Taking Figure 2 as an example, the mobile terminal uses a graph splitting algorithm to cut the directed graph between the 8 operators to be executed according to the dependency relationship between the 8 operators to be executed, specifically: The first node is cut from the second node and the fifth node, and the eighth node of the directed graph is cut from the fourth node and the seventh node, thereby cutting into 4 directed subgraphs. Among them, the first node, the second node, the third node, the fourth node, the fifth node, the sixth node, the seventh node, and the eighth node of the directed graph correspond to the first operator, the second operator, and the first operator, respectively. Three operators, fourth operators, fifth operators, sixth operators, seventh operators, and eighth operators.

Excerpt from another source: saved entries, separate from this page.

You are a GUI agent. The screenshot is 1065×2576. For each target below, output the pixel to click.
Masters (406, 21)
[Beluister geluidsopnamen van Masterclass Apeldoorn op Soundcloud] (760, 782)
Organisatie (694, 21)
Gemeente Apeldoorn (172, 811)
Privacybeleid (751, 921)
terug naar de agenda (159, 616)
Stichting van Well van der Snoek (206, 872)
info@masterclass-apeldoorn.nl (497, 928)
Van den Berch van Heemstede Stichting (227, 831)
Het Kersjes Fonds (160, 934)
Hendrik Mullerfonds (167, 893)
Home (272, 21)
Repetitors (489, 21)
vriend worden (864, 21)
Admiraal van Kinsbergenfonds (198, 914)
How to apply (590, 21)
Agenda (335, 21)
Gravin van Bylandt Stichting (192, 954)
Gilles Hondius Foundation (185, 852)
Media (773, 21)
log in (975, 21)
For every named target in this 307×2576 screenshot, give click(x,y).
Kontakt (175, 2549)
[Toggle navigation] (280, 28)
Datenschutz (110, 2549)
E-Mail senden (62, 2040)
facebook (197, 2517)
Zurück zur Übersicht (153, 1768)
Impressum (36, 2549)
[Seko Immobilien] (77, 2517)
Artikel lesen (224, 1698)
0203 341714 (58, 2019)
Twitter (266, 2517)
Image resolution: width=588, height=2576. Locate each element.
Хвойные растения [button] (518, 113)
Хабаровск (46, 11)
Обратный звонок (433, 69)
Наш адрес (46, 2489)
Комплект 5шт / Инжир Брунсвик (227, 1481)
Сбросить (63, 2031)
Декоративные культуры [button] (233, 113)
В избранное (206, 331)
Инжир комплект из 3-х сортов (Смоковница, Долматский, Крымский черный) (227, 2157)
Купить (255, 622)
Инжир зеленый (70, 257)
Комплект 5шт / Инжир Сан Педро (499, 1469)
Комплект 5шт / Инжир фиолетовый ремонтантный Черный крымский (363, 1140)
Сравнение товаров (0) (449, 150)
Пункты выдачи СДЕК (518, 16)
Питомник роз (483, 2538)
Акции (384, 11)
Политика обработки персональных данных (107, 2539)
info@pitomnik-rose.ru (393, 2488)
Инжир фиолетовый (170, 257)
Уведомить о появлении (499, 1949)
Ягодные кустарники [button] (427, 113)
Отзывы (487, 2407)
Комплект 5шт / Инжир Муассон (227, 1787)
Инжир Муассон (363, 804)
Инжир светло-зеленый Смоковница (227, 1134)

The four directed subgraphs are the first directed subgraph, the second directed subgraph, the third directed subgraph, and the fourth directed subgraph. The first directed subgraph includes only the first node of the directed graph; the second directed subgraph includes the second node, the third node, the fourth node, the connecting line between the second node and the third node, and the third node. The connection line between the node and the fourth node; the third directed subgraph includes the fifth node, the sixth node, the seventh node, the connection line between the fifth node and the sixth node, the sixth node and the seventh node The connecting line between; the fourth directed subgraph includes only the eighth node of the directed graph. Among them, the first directed subgraph has a dependency relationship with the second directed subgraph and the third directed subgraph, and the fourth directed subgraph has a dependency relation with the second directed subgraph and the third directed subgraph. The second directed subgraph and the third directed subgraph are independent of each other.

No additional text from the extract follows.